After that, Hou Yi met a beautiful girl Chang E and married her. They began to seek for medicines can keep life immortal. Hou Yi returned to Kunlun Mountain, at which he got the magic arrow, to find the medicine.
This nice man took back the medicine, and was willing to share it with his beautiful wife, so that they can live together always. Yet he hadn’t expected that a villain neighbor set a trap in order to get the immortal medicine. As a result, Chang ate all the medicine by her own as she heard from the neighbor that her husband Hou Yi was dead.
The magic power of the medicine changed her to immortal as goddess. Chang flied onto the moon, and from then on, lives in the palace of the moon alone.
Since then, every year on the night Chang E flied to the moon, the moon was especially clear and bright. It is said that you can even see her silhouette.
The mooncake or Yue Bing (月饼, yuè bǐng) is a traditional Chinese pastry that is mainly eat during the celebration of Mid-Autumn Festival. It is round in shape, made of different flavors. It has thousand years history.
In folk legends, it is said that mooncake was invented in the end of Yuan Dynasty. During 1279 to 1368, China was dominated by Mongol. Han people couldn’t bear to be charged by a foreign nationality. They started to revolt. There was an army leaded by Zhu Yuanzhang who planned to revolution war on the evening of lunar Aug 15. But at that time the Mongol government searched for revolter. So Zhu thought to sue mooncake to deliver the message. They wrote the message of the time of war on a slip of paper, and hide the paper in cakes. In this way, they protected the message from the government, and successfully started the fight on that night.
After the revolt army won the war, Zhu Yuanzhang gave the mooncake to those meritorious officers and soldiers. From then on, the mooncake became popular as a special desert for Mid-Autumn Festival, and was developed into various types of flavor and appearances.
Nowadays the mooncake’s making is not limited by materials. The recipes of making moonckaes now are varied; include various ingredients like salted egg yolk, lotus seeds, nuts, peanuts, meat, dried fruit, red bean paste and many others. All kinds of interesting and tasty fillings are wrapped in the small cake. You will never know how it tastes until taking a bite on it.
Mooncake and Tea
Mooncake is a sweet and delicious dessert. To have a companion beverage that refreshing as tea will be much more enjoyable for tasting its flavor.
Traditional Cantonese Mooncake with Tie Guan Yin
Cantonese mooncake is made in traditional method. They are often mixed with a lot of sugar, sometimes tastes over-sweet.
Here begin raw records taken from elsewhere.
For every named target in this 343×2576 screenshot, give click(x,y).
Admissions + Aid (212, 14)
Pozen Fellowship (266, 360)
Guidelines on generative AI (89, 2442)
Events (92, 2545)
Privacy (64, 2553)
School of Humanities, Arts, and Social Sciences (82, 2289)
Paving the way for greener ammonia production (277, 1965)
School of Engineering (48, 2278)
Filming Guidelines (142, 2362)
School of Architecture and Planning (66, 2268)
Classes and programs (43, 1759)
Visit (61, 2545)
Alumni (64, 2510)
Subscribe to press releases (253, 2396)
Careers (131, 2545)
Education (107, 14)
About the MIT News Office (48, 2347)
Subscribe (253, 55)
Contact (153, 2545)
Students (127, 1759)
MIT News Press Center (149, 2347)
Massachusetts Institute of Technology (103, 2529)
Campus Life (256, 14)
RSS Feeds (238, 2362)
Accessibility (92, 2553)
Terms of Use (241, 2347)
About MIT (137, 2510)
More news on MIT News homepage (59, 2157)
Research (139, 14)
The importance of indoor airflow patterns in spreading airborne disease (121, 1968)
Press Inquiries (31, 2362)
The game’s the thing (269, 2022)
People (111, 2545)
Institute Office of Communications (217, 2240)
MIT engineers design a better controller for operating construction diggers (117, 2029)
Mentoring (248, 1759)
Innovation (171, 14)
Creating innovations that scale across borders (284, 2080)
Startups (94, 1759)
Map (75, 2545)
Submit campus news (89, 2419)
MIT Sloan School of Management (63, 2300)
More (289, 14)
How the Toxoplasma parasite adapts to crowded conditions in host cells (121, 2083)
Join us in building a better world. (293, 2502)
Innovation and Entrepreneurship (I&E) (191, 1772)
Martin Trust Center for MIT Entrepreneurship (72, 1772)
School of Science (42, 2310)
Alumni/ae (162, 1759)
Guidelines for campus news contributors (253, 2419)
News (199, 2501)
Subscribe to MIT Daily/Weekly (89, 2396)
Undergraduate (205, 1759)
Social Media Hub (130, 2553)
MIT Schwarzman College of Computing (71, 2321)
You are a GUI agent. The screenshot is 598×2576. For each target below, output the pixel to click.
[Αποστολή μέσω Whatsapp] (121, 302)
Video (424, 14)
A cup of Tie Guan Yin, especially the moderately roasted or heavily roasted, can smoothen the flavor of mooncake, makes it more delicate.
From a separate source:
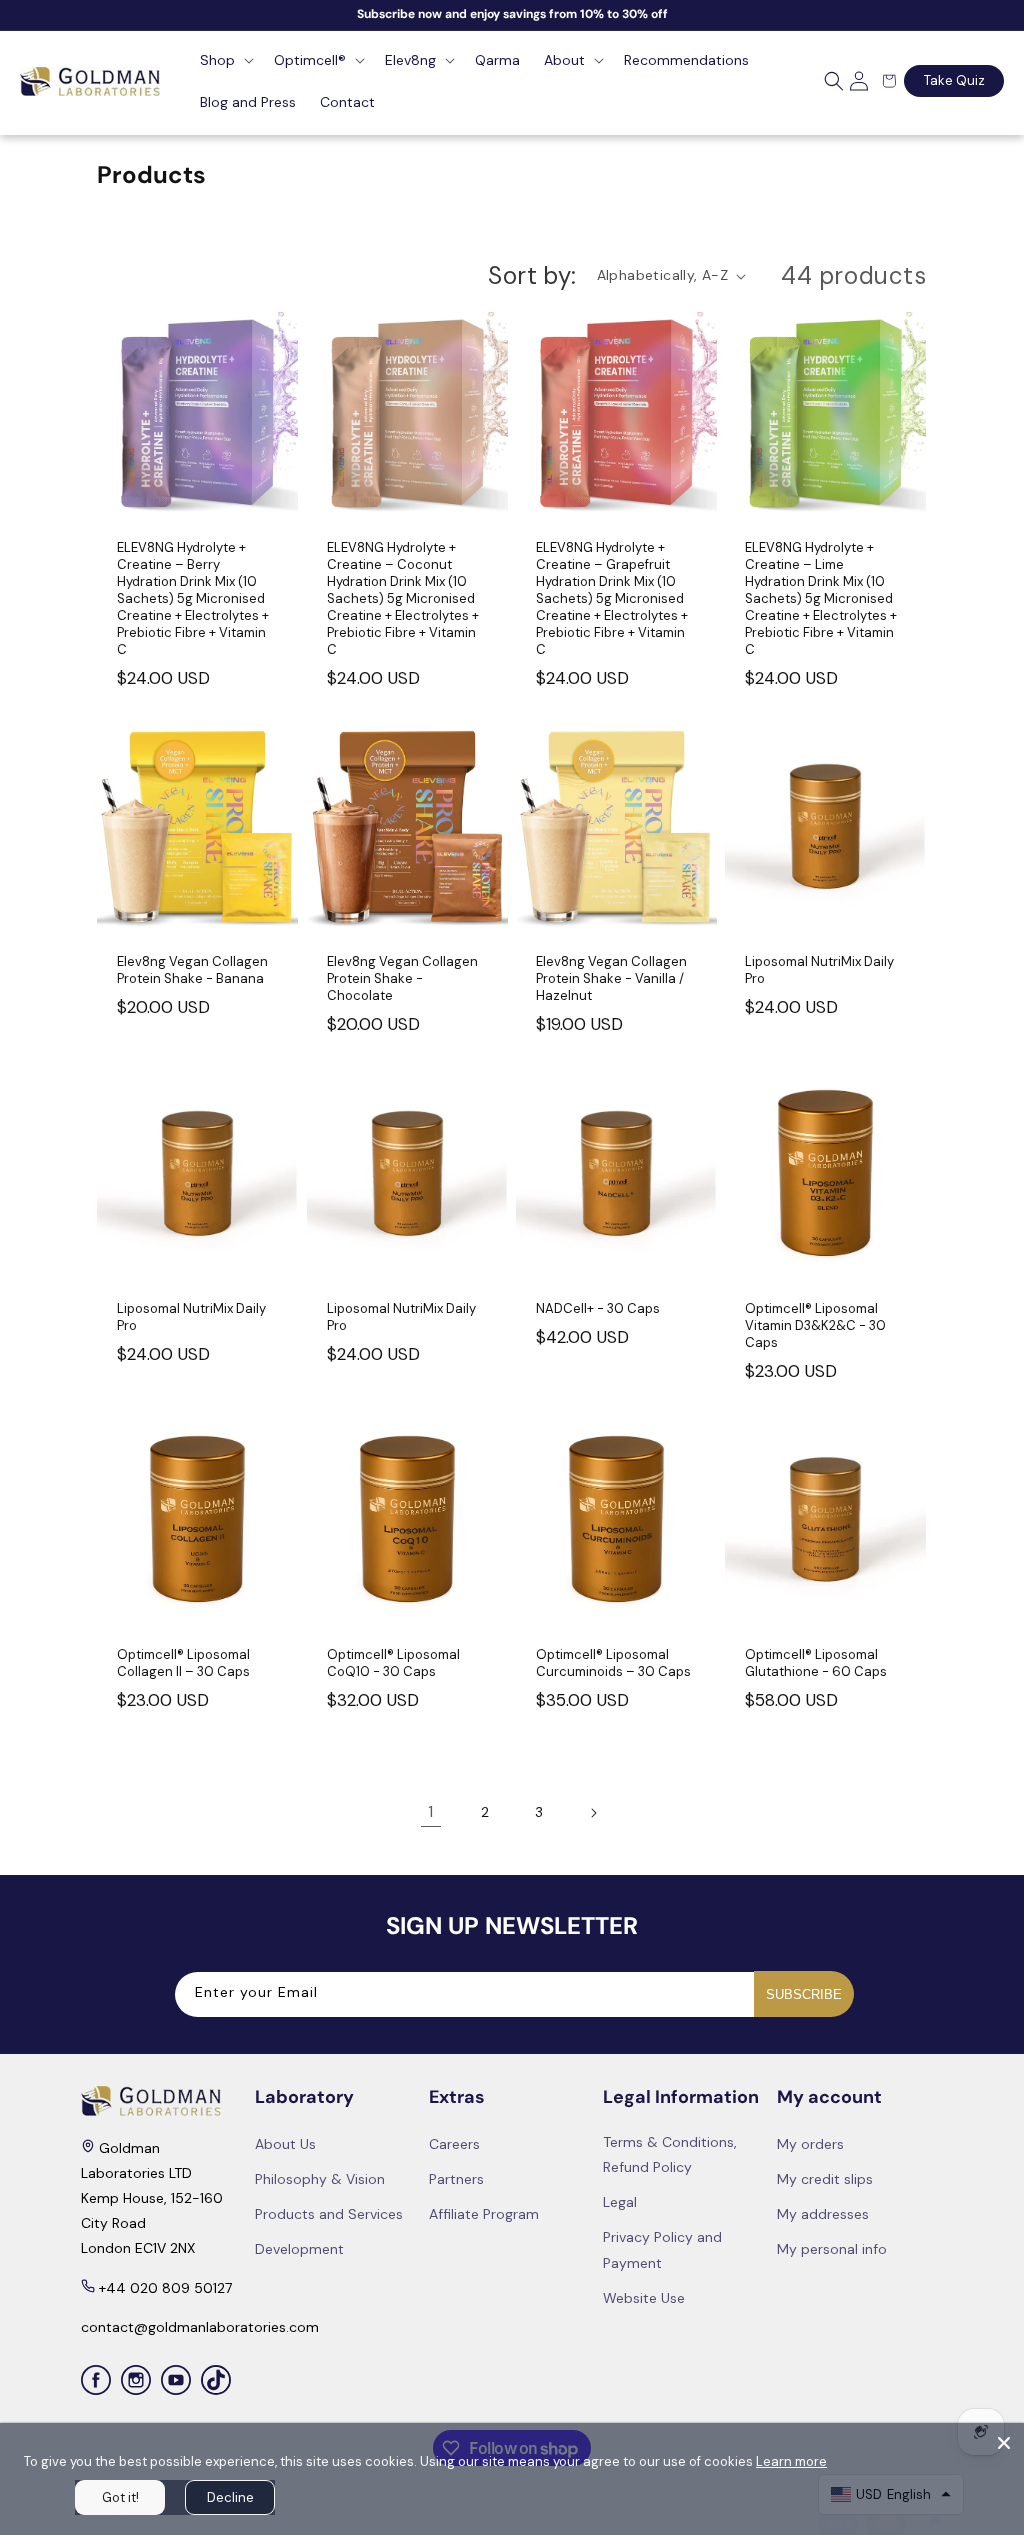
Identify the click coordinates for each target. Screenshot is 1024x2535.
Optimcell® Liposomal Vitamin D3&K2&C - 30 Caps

Taiwanese Mooncake with Oolong Tea
Taiwan is a producing place of various oolong teas. So why not have a cup of Taiwan Oolong Tea when enjoying Taiwanese mooncakes? Taiwanese mooncake tastes crisper. Thus its best mate is Taiwan Oolong tea, which has fresh and fragrant flavor, such as the Taiwan Ali Shan Oolong Tea, and Taiwan Qing Xiang Dong Ding Oolong Tea.
Snow-skin Mooncake with Cold Tea
Snow-skin mooncake is made with an iced crust instead of the traditional flour skin. Being an iced pastry, it is not suggested to serve with hot tea. Cold tea would be a better choice. You can also enjoy it with a cup of flavoring tea or green tea, such as some black tea with milk, dragon well tea or Bi Luo Chun.